Action item:
Tally the lines in the listing below that hold the string "This", and reply with that tally alone.

○ ○ ○ ○

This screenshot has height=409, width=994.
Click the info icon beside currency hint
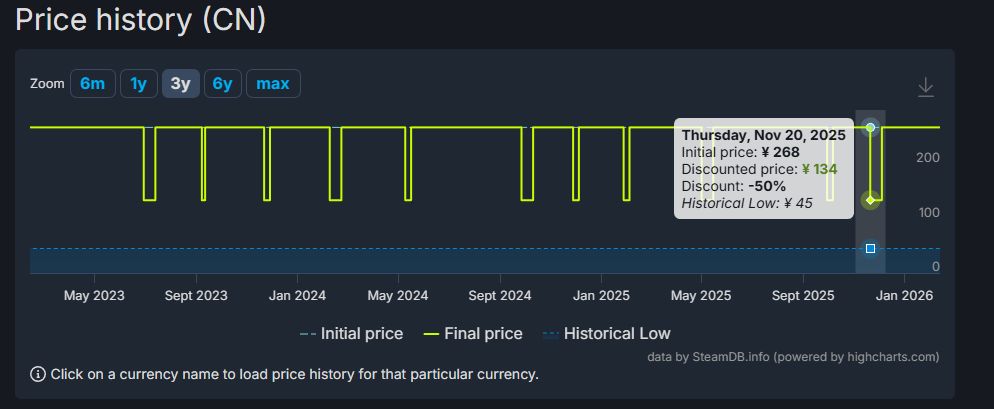(x=38, y=374)
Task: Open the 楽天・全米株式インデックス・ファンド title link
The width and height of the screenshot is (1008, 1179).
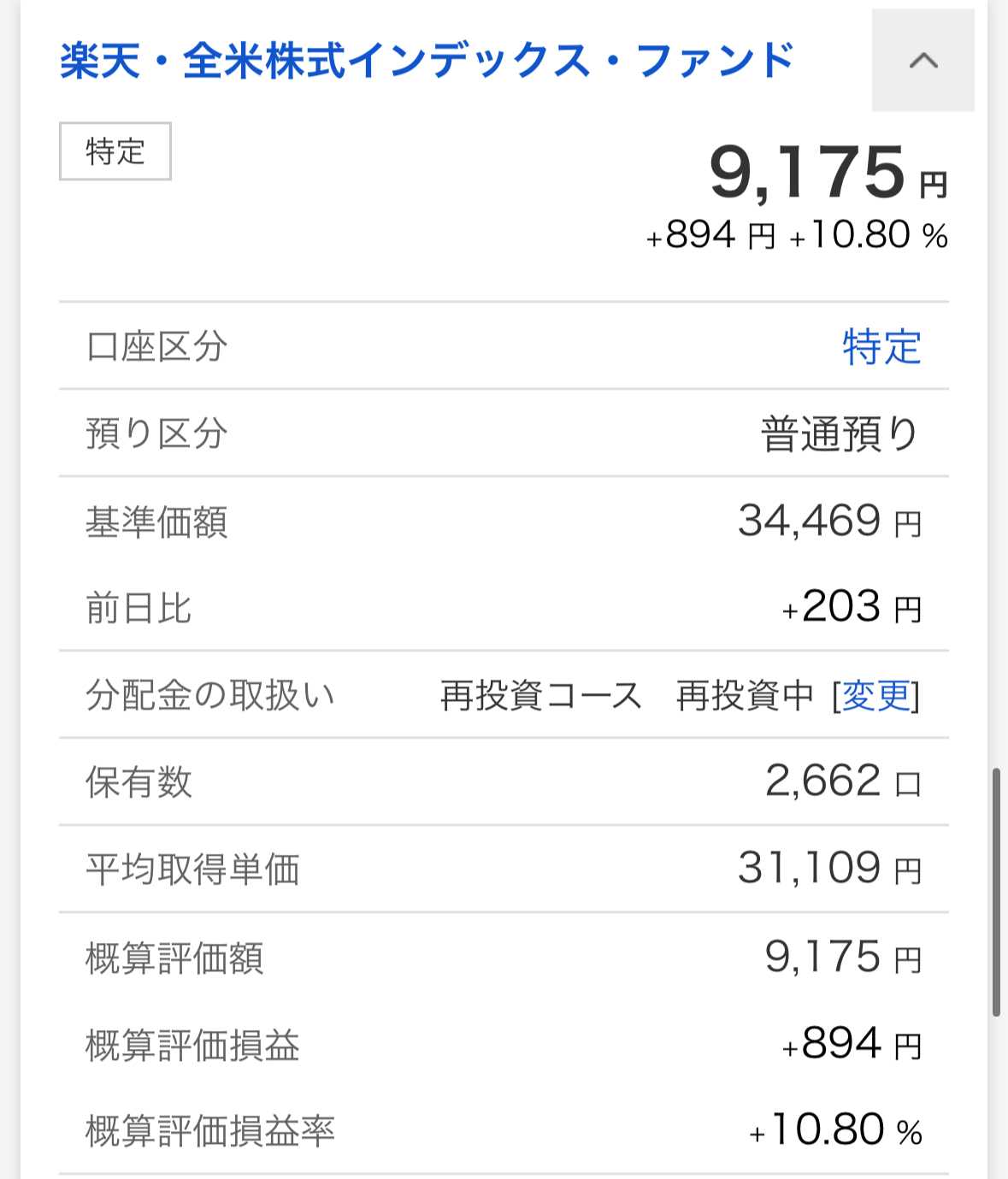Action: tap(427, 61)
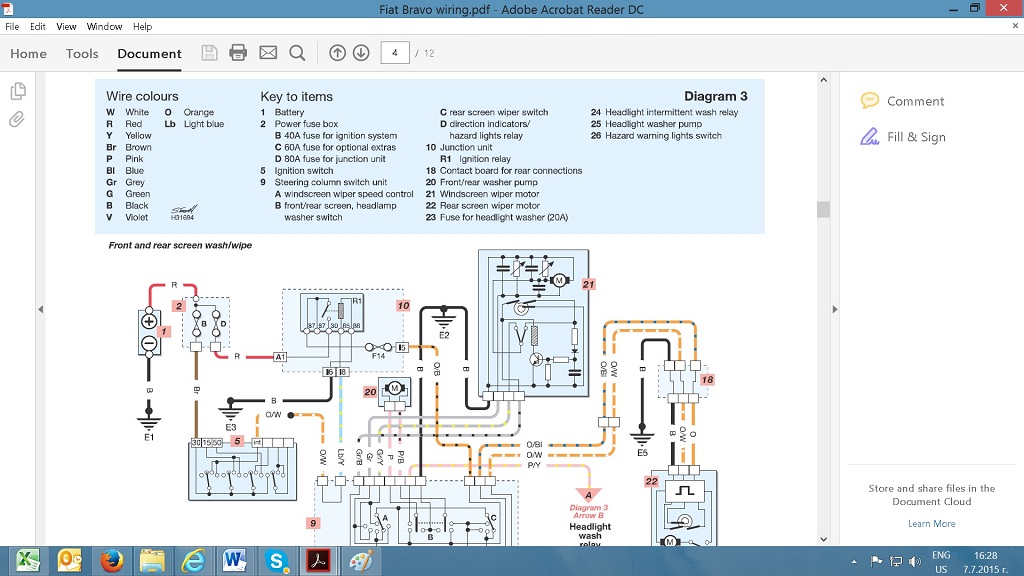The image size is (1024, 576).
Task: Expand the left navigation pane arrow
Action: [41, 309]
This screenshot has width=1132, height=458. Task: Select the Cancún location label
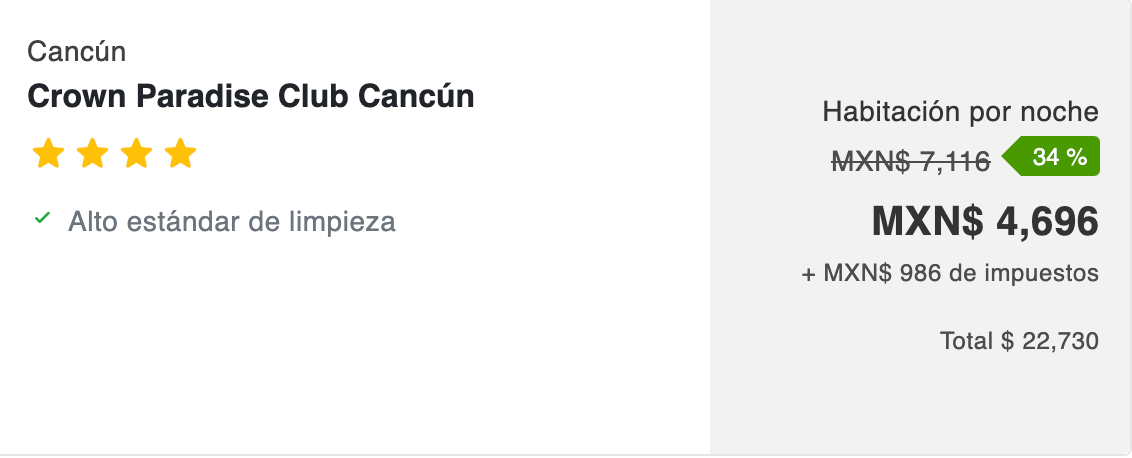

○ ○ ○ ○

Exercise solution:
2